In de tijd dat ge nog schoenen droeg was alles anders. Met schoenen stond ge altijd sterk en stevig op uw poten, waart ge klaar om er tegen aan te gaan. Gelaarsd en gespoord stond ge aan de meet, gereed om de hele wereld te veroveren. Maar de schoenen maken u ongevoelig. Ge leeft op te grote voet en ge blijft blind voor de afdruk die ge achterlaat. Met uw zevenmijlslaarzen aan stapt ge overal door- en overheen. Na ons de zondvloed.

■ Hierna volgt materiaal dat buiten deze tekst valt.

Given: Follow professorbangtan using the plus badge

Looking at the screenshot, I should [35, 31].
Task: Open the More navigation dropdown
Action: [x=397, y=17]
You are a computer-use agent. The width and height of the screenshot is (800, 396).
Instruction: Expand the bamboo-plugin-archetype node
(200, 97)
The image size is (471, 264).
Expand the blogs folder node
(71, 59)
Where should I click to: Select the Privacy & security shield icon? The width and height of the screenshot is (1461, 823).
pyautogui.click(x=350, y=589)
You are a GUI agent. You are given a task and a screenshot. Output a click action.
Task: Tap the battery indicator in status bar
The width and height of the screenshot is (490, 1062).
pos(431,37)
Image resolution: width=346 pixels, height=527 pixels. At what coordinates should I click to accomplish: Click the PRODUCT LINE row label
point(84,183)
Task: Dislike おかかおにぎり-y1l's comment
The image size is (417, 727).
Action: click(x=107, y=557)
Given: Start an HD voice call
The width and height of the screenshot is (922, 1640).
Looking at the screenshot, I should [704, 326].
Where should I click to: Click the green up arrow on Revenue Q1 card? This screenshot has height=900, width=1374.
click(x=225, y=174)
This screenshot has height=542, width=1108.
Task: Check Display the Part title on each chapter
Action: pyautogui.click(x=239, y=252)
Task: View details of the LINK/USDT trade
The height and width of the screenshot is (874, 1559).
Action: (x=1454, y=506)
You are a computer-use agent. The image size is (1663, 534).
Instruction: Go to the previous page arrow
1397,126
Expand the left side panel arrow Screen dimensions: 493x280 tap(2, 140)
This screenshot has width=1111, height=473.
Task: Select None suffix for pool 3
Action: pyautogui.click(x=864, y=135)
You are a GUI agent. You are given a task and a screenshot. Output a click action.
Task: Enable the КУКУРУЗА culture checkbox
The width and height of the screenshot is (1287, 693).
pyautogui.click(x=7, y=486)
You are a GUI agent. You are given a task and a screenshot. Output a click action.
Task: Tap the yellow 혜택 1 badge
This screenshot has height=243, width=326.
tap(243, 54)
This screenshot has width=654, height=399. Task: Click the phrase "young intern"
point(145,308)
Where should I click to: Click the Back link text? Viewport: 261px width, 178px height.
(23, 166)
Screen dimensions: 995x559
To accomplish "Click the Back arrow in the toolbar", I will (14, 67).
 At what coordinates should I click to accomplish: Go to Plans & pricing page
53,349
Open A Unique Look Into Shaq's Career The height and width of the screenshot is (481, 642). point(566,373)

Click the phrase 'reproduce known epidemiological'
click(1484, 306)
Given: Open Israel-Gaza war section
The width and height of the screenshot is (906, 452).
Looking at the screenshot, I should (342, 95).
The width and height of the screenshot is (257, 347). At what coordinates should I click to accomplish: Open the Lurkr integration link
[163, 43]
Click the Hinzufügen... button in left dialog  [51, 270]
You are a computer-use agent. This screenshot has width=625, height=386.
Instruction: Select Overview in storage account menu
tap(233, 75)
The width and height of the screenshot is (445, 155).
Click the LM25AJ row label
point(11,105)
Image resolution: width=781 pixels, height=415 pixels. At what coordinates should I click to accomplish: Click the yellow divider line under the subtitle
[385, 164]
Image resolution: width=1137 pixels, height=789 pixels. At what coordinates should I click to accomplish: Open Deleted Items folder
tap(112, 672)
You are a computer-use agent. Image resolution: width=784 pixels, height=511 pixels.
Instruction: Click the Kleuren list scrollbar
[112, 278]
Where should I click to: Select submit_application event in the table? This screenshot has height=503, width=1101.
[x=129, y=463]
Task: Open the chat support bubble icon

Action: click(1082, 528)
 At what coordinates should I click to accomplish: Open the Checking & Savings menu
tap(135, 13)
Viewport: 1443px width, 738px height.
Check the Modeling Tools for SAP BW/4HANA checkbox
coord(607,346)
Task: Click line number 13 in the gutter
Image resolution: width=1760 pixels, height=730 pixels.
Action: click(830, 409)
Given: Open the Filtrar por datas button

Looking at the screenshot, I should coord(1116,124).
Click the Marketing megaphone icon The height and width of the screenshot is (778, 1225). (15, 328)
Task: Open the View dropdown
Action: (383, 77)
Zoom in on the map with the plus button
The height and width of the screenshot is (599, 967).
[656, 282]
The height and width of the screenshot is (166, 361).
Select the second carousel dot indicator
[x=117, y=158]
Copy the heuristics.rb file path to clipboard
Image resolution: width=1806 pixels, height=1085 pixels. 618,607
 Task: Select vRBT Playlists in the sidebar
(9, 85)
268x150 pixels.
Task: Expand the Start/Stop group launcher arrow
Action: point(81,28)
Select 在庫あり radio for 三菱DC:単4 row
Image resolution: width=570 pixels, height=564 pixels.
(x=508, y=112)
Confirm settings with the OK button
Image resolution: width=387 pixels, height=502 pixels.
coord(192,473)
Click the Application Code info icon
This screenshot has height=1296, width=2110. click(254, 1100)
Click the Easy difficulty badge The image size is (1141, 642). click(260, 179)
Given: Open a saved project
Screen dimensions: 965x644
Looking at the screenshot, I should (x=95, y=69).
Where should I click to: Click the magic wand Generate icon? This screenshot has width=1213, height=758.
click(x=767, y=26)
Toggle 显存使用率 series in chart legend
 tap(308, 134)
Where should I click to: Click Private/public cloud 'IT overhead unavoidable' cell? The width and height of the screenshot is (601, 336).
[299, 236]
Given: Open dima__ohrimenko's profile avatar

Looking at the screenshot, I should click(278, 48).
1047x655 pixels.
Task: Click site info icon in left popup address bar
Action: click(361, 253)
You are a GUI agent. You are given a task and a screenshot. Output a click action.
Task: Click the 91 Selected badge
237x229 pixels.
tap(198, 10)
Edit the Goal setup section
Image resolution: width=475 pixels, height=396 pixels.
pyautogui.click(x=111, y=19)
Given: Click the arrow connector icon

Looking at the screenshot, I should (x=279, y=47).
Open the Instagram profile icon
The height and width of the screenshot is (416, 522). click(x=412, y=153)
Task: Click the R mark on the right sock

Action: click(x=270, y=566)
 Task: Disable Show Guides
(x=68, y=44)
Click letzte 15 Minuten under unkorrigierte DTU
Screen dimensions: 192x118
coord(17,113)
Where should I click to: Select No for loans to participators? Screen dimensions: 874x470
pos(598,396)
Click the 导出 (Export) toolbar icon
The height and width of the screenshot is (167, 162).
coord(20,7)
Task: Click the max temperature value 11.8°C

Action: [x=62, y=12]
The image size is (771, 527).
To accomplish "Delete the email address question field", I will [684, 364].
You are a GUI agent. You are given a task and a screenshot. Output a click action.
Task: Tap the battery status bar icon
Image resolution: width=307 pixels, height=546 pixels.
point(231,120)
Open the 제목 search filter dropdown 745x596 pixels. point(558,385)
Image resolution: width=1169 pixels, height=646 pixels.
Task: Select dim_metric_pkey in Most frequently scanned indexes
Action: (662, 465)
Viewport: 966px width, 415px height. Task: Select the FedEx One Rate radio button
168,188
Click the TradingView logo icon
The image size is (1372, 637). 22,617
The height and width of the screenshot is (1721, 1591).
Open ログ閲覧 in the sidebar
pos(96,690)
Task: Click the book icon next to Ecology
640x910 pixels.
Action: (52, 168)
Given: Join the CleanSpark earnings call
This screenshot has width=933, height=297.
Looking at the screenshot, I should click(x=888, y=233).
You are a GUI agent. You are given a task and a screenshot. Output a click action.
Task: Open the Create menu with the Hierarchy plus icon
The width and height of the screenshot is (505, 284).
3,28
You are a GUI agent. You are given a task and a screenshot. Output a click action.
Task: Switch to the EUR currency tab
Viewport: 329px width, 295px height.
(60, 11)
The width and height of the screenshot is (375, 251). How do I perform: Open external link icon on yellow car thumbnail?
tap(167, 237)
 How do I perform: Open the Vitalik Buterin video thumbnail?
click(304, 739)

Met schoenen aan voelt ge u mooier, groter en vaak ook beter dan de ander. En die ander loopt u daarbij steeds vaker voor de voeten met zijn rare schoenen aan, zijn vreemde zeden en rare gewoonten, zijn afwijkende mening. Verander, roept ge dan, en als ze niet snel genoeg luisteren schopt ge hen een geweten tot hun schenen blauw zien. De wet van de sterkste draagt zwartleren laarzen met stalen tippen.

Maar zo verliest ge voeling met de aarde onder en de mensen rond u. Ge vergeet de grond der dingen en ge lacht met het in de modder rondscharrelend kwetsbaar schepsel dat ge ooit ook zelf waart. Want zo zijt ook gij geboren: klein, weerloos en zonder schoenen. Op blote voeten zijn we allemaal op dezelfde leest geschoeid. Dat zijt ge in de loop der tijden niet alleen vergeten, ge hebt zelfs de herinnering aan het vergeten vakkundig de grond in gestampt en vervolgens onder de hiel van uw zwarte laarzen tot stof vermorzeld.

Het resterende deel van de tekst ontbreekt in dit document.